Global perspective Human stories

Human-to-human bird flu infection ruled out in latest Indonesian cases

Human-to-human bird flu infection ruled out in latest Indonesian cases

The United Nations health agency today ruled out human-to-human transmission of bird flu in four Indonesian nurses tending patients with the disease, confirming that none of the nurses has the H5N1 virus and easing fears that it might already be acquiring the ability to spread more readily among humans.

“The negative test results for all four nurses provide reassuring evidence that the virus is not spreading efficiently or sustainably among humans at present,” the World Health Organization (WHO) said, referring to the stage that could make a potentially deadly human pandemic more likely.

Two of the nurses cared for siblings, a 10-year-old girl and her 18-year-old brother, who were hospitalized in Bandung, West Java, on 22 May and died the following day.
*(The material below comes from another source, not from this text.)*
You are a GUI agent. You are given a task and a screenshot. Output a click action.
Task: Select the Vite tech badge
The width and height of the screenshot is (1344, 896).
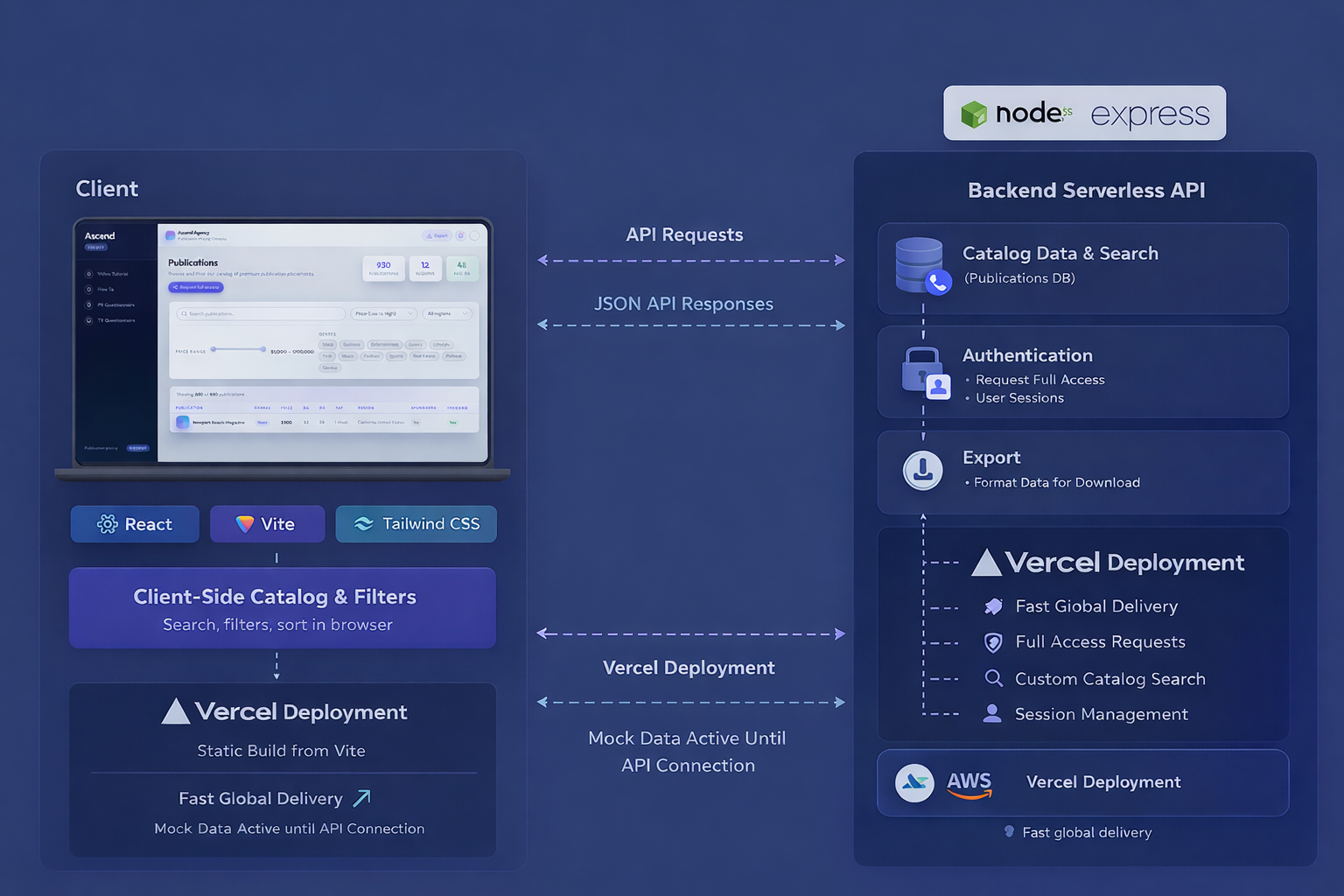266,524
One nurse has now been shown to be infected with a seasonal influenza A (H1N1) virus, which is now circulating widely throughout Indonesia.

The second nurse experienced only mild, transient symptoms, but was tested urgently as a precaution. Her test results were also negative for H5N1 infection.

Two additional nurses at a hospital in Medan, North Sumatra, cared for confirmed H5N1 cases among members of an extended family from the village of Kubu Simbelang in Karo District. One of the nurses experienced only mild symptoms while the second developed an influenza-like illness, but test results received today are also negative for H5N1.

Although more than 200 million birds have died worldwide from either the virus or preventive culling, there have so far been only 225 human cases, 128 of them fatal, since the current outbreak started in South East Asia in December 2003, and these have been ascribed to contact with infected birds.

But experts fear the virus could mutate, gaining the ability to pass from person to person and, in a worst case scenario, unleashing a deadly human pandemic similar to the so-called Spanish flu outbreak of 1918 that is estimated to have killed from 20 million to 40 million people worldwide by the time it had run its course two years later.

Indonesia is currently a main locus of the disease with 49 cases, 37 of them fatal, second only to Vietnam with 93 cases, 42 of them fatal, but no reported infections at all this year.